I tried it with different merges and joins and maybe I am just stupid, but could not make it work. This is part of a function that compares 2 dataframes and returns all the non-equal rows in new dataframe. If you have the solution to the entire function feel free to post it as answer.

Karl
  • 146
  • 1
  • 1
  • 12
  • Anti-Merge does NOT work – Karl Mar 26 '19 at 16:36
  • How are you using it? You need a simple `isin` – yatu Mar 26 '19 at 16:40
  • isin does not work simply because I have multiple columns (14) , I could probably also use unique instead of isin but again does not make sense for multiple columns (sorry was unclear by the example above) , my main issue is that I need to know what value in the 14 columns of each row is different and where it is. Isin would just tell me if value „a“ is in the DataFrame. I have tried isin as I have found „anti-merge“ and similar questions. It does not do the trick. – Karl Mar 26 '19 at 17:16
  • Maybe I am just unclear: I have 2 tables with 14 columns and 1667 rows. I need to write a script that compares them row by row to check what value is different in what row for each column. It’s a user management table that I have to match. So if one user is in df1 and in df2 BUT in another column it says enabled instead of disabled I would have to know where that is.

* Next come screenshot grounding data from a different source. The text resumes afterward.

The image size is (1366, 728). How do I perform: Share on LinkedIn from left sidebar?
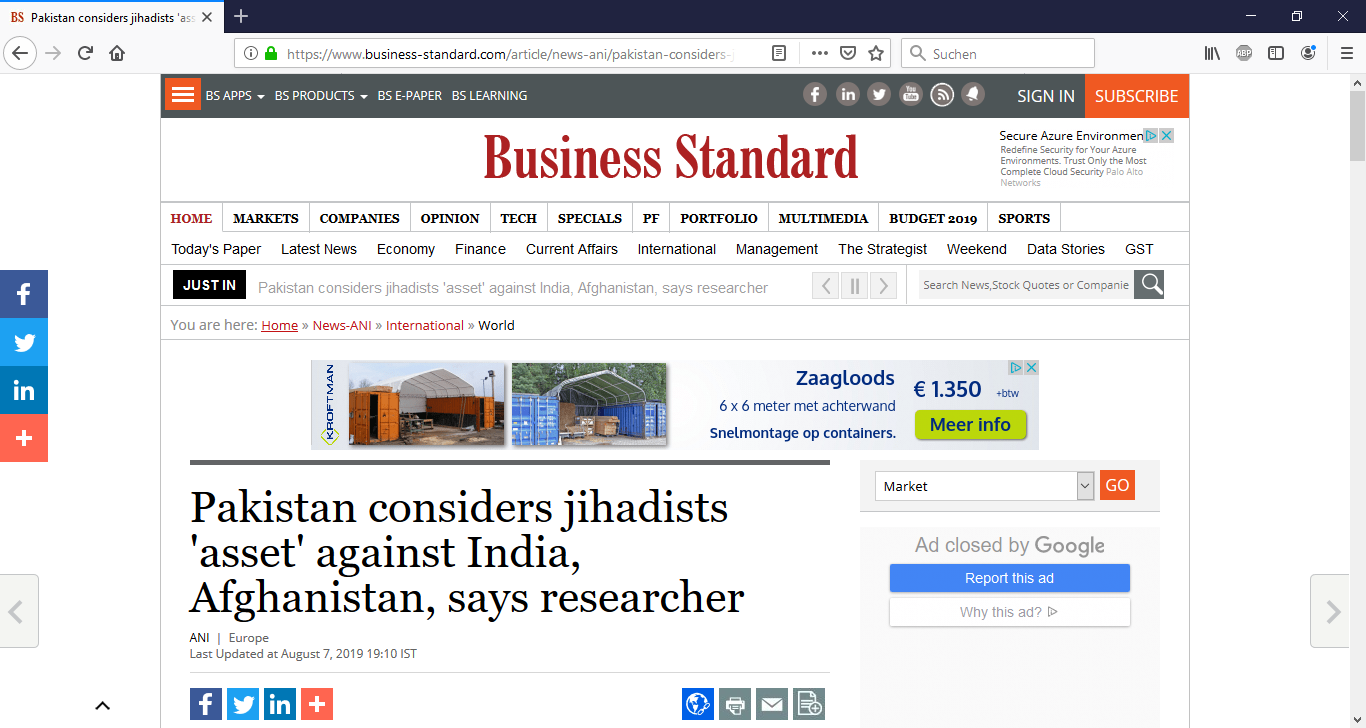click(24, 391)
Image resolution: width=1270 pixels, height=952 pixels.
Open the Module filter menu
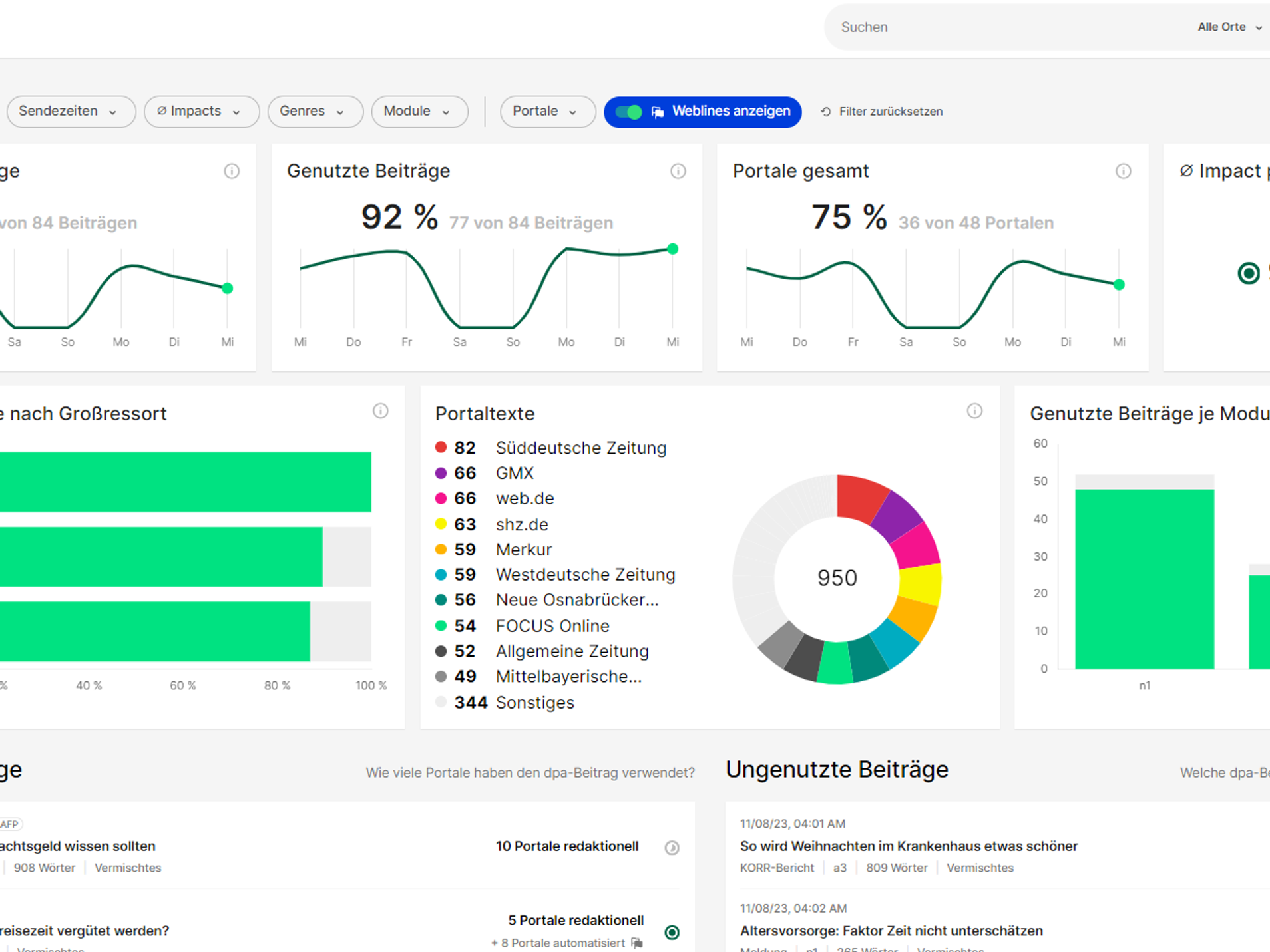click(x=420, y=112)
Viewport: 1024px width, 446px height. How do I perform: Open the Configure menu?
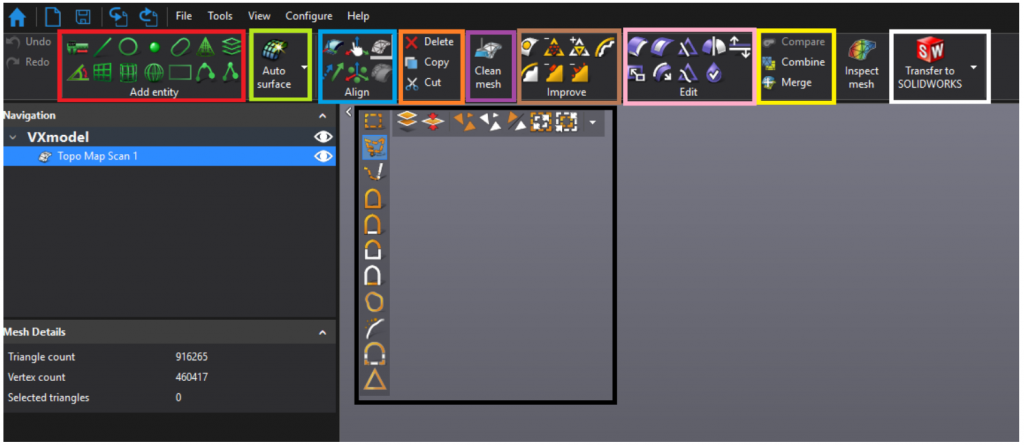tap(308, 16)
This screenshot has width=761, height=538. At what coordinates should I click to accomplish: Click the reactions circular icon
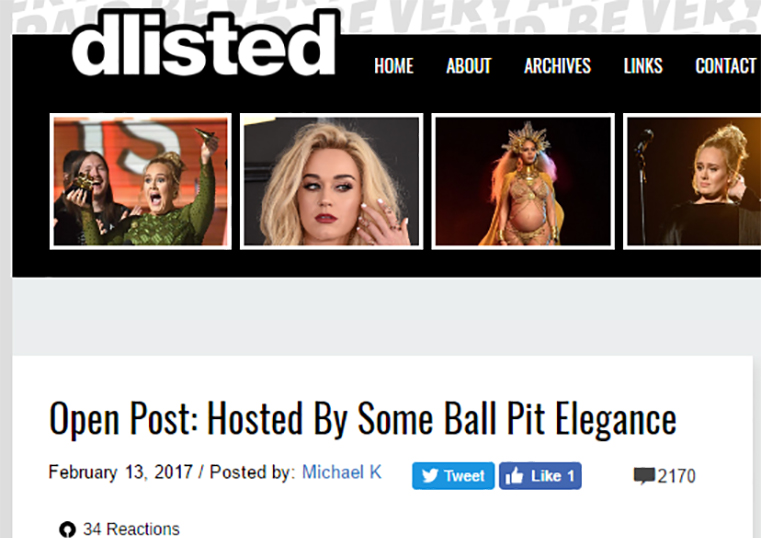[67, 529]
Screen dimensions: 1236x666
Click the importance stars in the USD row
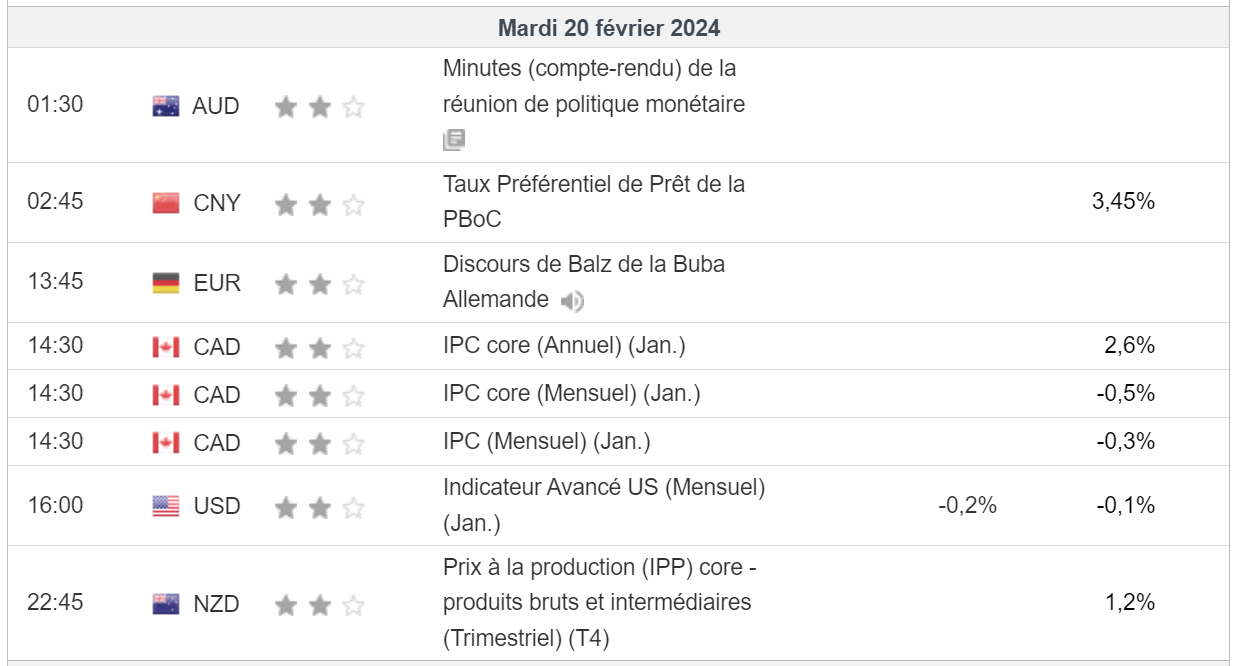pos(320,507)
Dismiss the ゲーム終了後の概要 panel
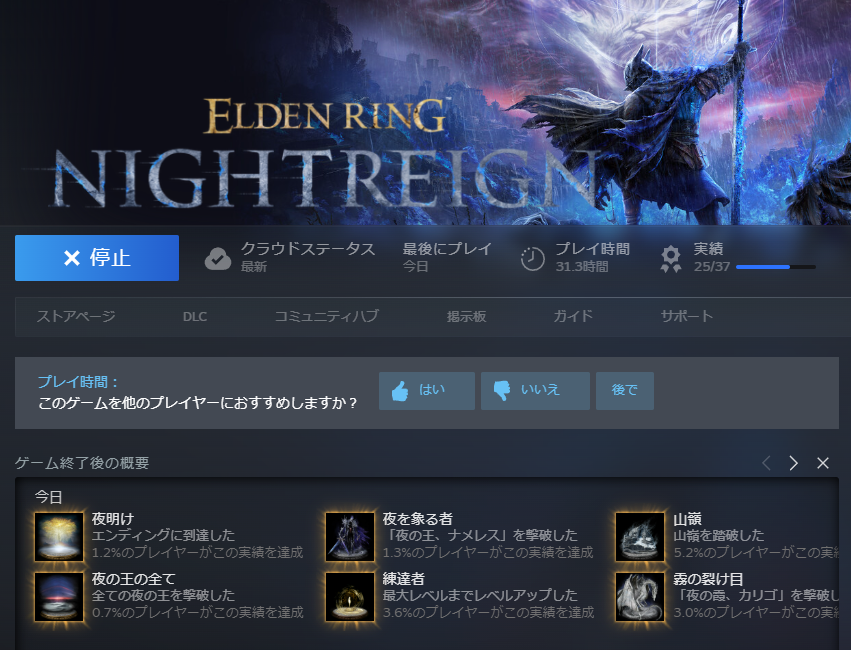Viewport: 851px width, 650px height. click(x=823, y=463)
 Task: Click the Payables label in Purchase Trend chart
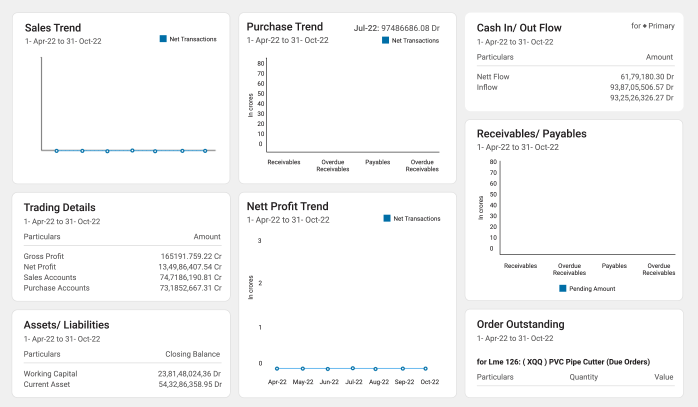point(378,161)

Or if user is in d1 and in d2 but in another column „lastname“ his lastname ist spelled different from df1 to df2 I would also have to know – Karl Mar 26 '19 at 17:20
  • Another idea I have was to use iterrows() but I could‘t het it to work and the the next issue is that the tables do not have to be equal length (if one or more users are missing on one table) , so I thought i would write an if statement to check and decide which way to use based on if they are equal length ...but again couldn’t work with iterrows on 2 dataframes... @yatu – Karl Mar 26 '19 at 17:24

1 Answers1

0

Would this work?

set(df_1['columname']) - set(df_2['columnname'])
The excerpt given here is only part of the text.